▶ EXCERPTED TEXT
******************************
Convened to examine the causes of civil unrest in black communities, the presidential commission issued a 1968 report with a stark conclusion: America was moving toward two societies, “one black, one white — separate and unequal.”
In some cases, African Americans are worse off today than they were before the civil rights movement culminated in laws barring housing and voter discrimination, as well as racial segregation.
- 7.5 percent of African Americans were unemployed in 2017, compared with 6.7 percent in 1968 — still roughly twice the white unemployment rate.
- The rate of homeownership, one of the most important ways for working- and middle-class families to build wealth, has remained virtually unchanged for African Americans in the past 50 years. Black homeownership remains just over 40 percent, trailing 30 points behind the rate for whites, who have seen modest gains during that time.
- The share of incarcerated African Americans has nearly tripled between 1968 and 2016 — one of the largest and most depressing developments in the past 50 years, especially for black men, researchers said. African Americans are 6.4 times as likely than whites to be jailed or imprisoned, compared with 5.4 times as likely in 1968.
“We have not seen progress because we still have not addressed the issue of racial inequality in this country,” said John Schmitt, an economist and vice president of the Economic Policy Institute, citing the racial wealth gap and continuing racial discrimination in the labor and housing markets. “One of the key issues is the disadvantages so many African Americans face, right from the very beginning as children.”
The wealth gap between white and black Americans has more than tripled in the past 50 years, according to Federal Reserve data. The typical black family had zero wealth in 1968. Today the median net worth of white families — $171,000 — is 10 times that of black families.
The wealth black families have accumulated is negligible when it comes to the amount of money needed to meet basic needs during retirement, pay for children’s college education, put a down payment on a house, or cope with a job loss or medical crisis, Schmitt said.
******************************
▶ DATA

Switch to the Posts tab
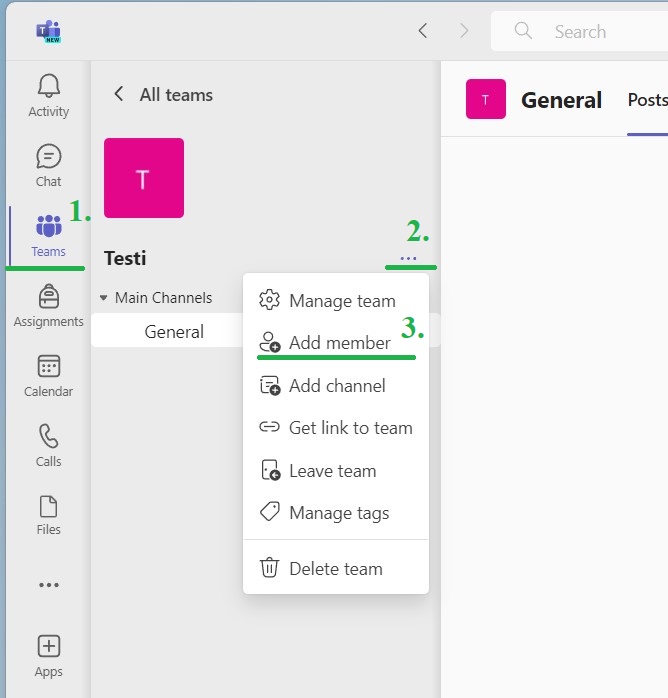 click(646, 100)
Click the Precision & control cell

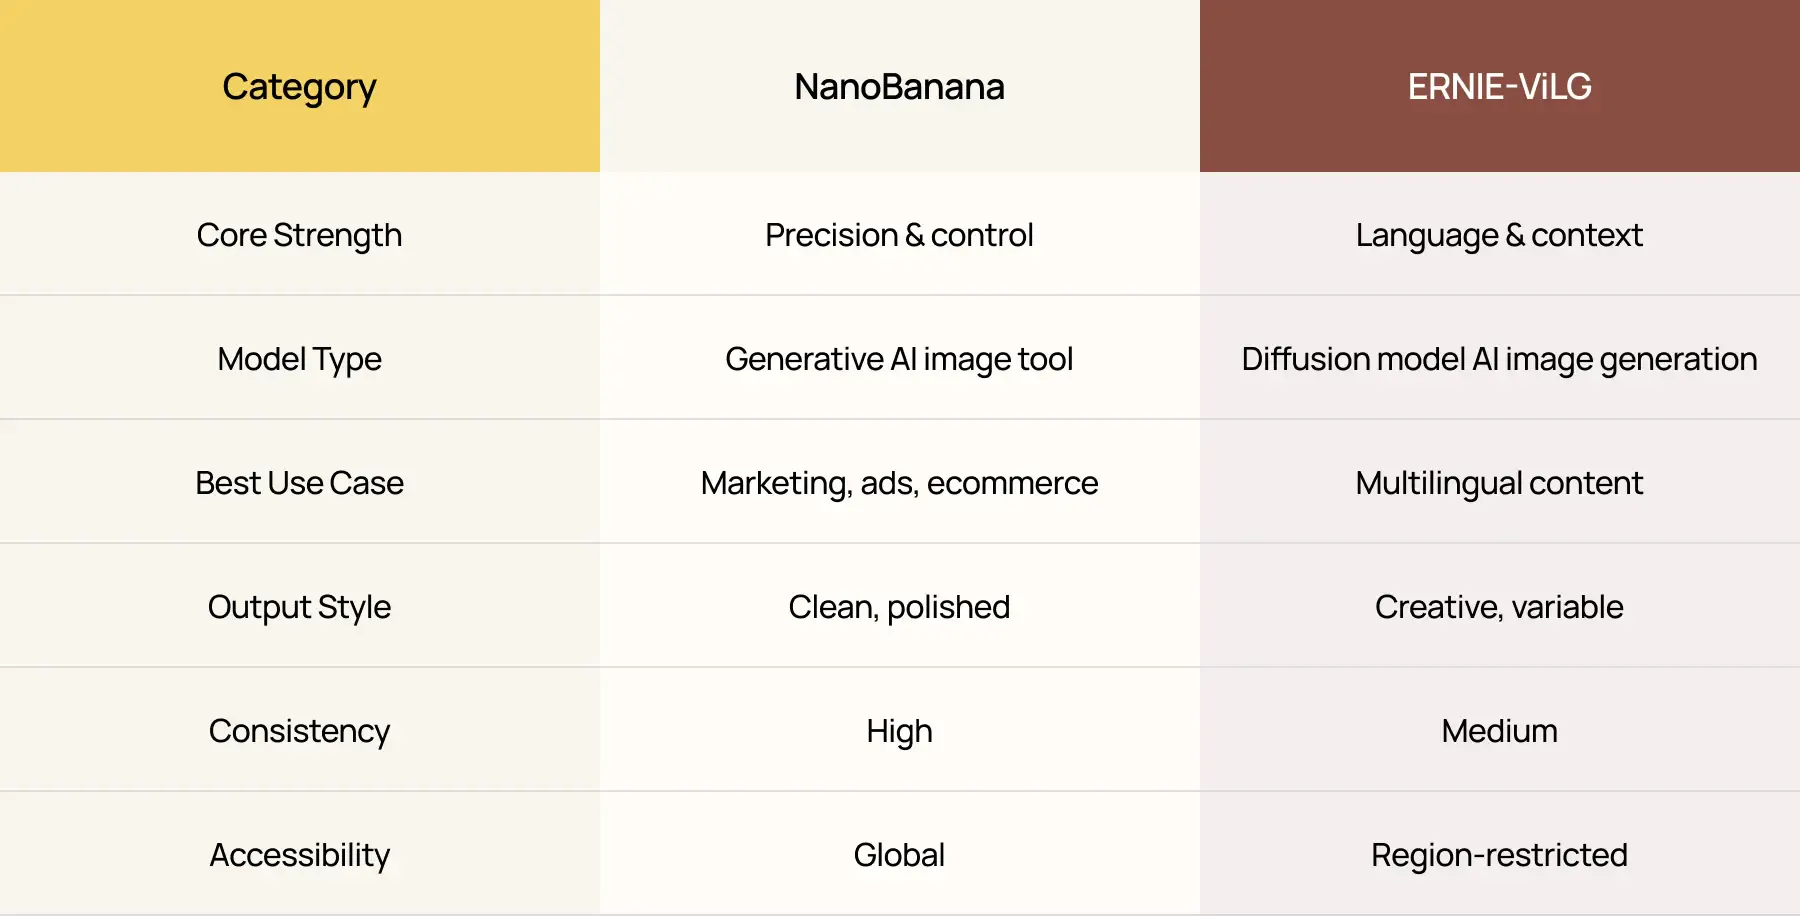(899, 235)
******************************
▶ DIRECTIONS
a - In the article on racial inequality since 1968, list each measure of African American life tracked in the bulleted points.
b - Reproduce the passage of the article on racial inequality since 1968 from "Convened to examine" to "as racial segregation.".
The material can be set aside.

▶ SOLUTIONS TO EACH TASK
a -
- Unemployment rate
- Homeownership rate
- Share of African Americans incarcerated

b -
Convened to examine the causes of civil unrest in black communities, the presidential commission issued a 1968 report with a stark conclusion: America was moving toward two societies, “one black, one white — separate and unequal.”
In some cases, African Americans are worse off today than they were before the civil rights movement culminated in laws barring housing and voter discrimination, as well as racial segregation.